Rozmawiamy z kandydatkami z pokolenia Z. Startują do Sejmu po raz pierwszy, robią w polityce pierwsze kroki. Czym się różnią od starszych koleżanek i kolegów, jakie mają priorytety, po co w ogóle pchają się do polityki, którą wielu ich rówieśniczek i rówieśników omija szerokim łukiem?
Poniżej wywiad z 22-letnią Oliwią Aziz, kandydatką do Sejmu z list KO w okręgu warszawskim. Aziz jest fundatorką i prezeska Fundacji #niezamłodzi, której celem jest zwiększenie partycypacji młodych w życiu społeczno-politycznym. Studiuje prawo na Uniwersytecie Warszawskim, jest absolwentką programu Europejskiej Akademii Dyplomacji i koordynatorka ds. ambasad XI edycji projektu Akcja Dyplomacja Studenckiego Koła Naukowego Spraw Zagranicznych. Dwukrotnie wyróżniona Stypendium Prezesa Rady Ministrów. Jej ojciec jest Kurdem i od tego zaczynamy naszą rozmowę.

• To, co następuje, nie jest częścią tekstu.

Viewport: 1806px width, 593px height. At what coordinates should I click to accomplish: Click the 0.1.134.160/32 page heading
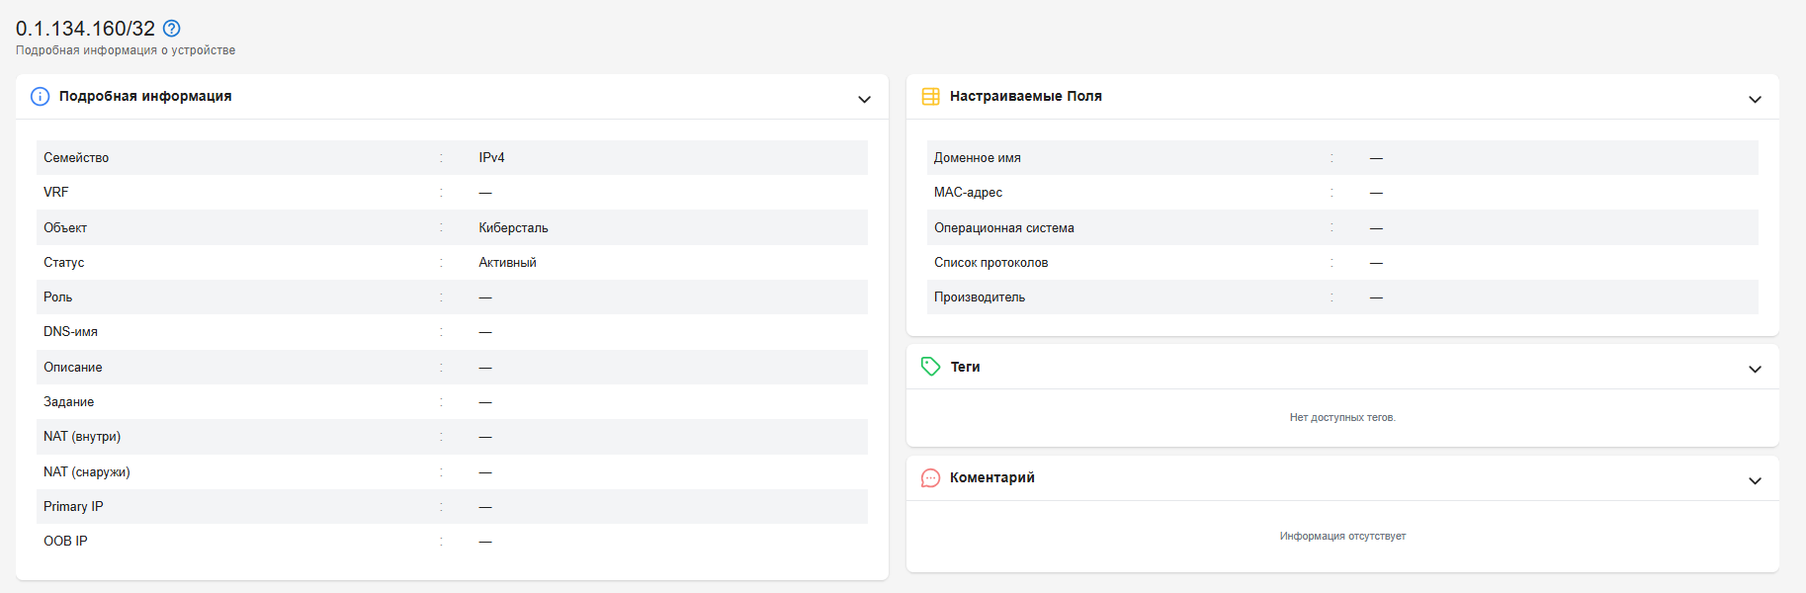(85, 29)
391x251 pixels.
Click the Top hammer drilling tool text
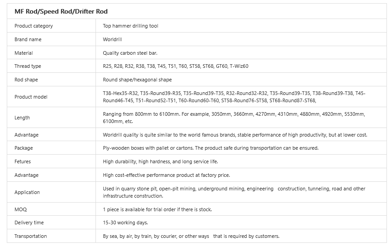(x=130, y=26)
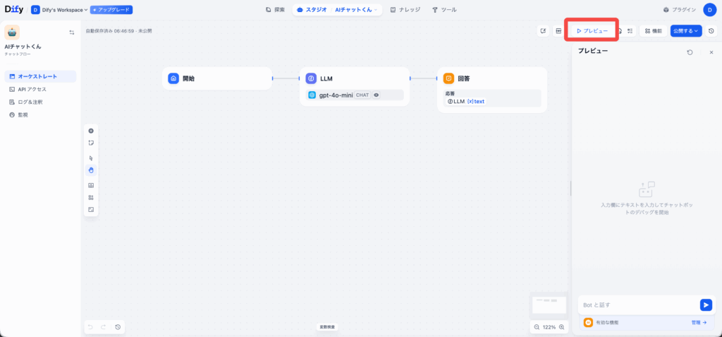Open version history clock icon at top right
722x337 pixels.
(711, 31)
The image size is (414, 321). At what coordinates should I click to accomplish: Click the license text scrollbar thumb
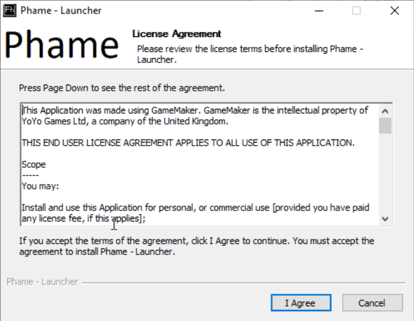[x=385, y=126]
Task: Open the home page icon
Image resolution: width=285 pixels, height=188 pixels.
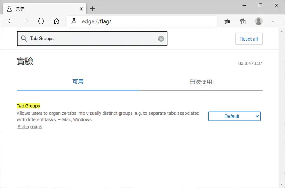Action: 57,21
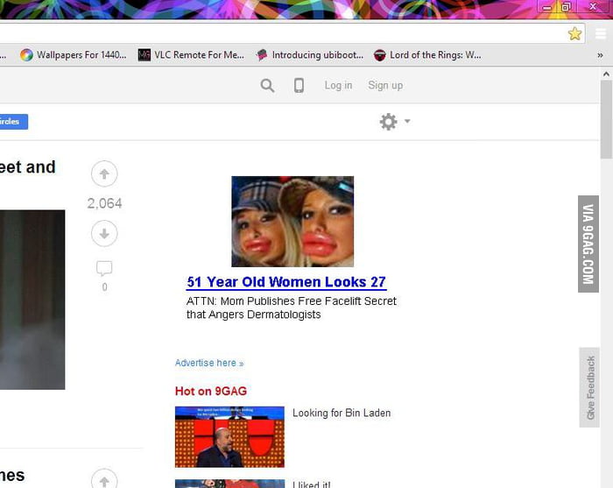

Krzysztof Katkowski, OKO.press: Czy pani pół kurdyjskie pochodzenie ma jakieś znaczenie dla decyzji, by wejść do polityki?
Oliwia Aziz, kandydatka KO na posłankę: Na głębszym poziomie tak. Mój tata , który przyjechał do Polski 30 lat temu, powiedział mi nawet, że skoro on znalazł w Polsce ojczyznę, to dobrze byłoby, żebym zawalczyła o to, żeby Polska była lepszym krajem. Historia Polaków i Kurdów ma zresztą wiele wspólnego, długi był przecież w Polsce czas zaborów, a kurdyjski naród wciąż nie ma prawdziwej ojczyzny. Moja mama jest Polką, ja się urodziłam już tutaj. Reszta rodziny uciekli z Syrii przed wojną. Także rodzina mojej mamy ma wspaniałą kartę – prababcia Helena przeszła cały szlak bojowy z armię gen. Andersa, była żołnierką, brała udział w pokonaniu faszyzmu. To napawa mnie dumą.
Masz 22 lata, kandydujesz z warszawskiej listy Koalicji Obywatelskiej do Sejmu. Czemu w ogóle zaangażowałaś się w politykę?
Najpierw zaangażowałam się w działalność społeczną, żeby walczyć ze zjawiskiem tzw. „szklanego sufitu”, który spotyka młodych zarówno w polityce, jak i biznesie, nauce czy też pracy w korporacjach. To dlatego zorganizowałam kampanię #niezamłodzi, zapraszając przedstawicieli z różnych dziedzin – m.in. dr Tomasza Grzywę, wtedy najmłodszego doktora nauk medycznych w Polsce, Justynę Pelc – inżynierkę zajmująca się projektami kosmicznymi, aktywistę – Dominika Kuca, czy też działaczkę humanitarną Aleksandrę K. Wiśniewską – by podzielili się swoimi doświadczeniami pokazując, że nie można być „za młodym”, żeby zmieniać otaczającą nas rzeczywistość. Liczba młodych osób, którzy utożsamiali się z inicjatywą sprawiła, że zdecydowałam dalej ją rozwijać, co doprowadziło do powstania Fundacji #niezamłodzi, którą obecnie prowadzę.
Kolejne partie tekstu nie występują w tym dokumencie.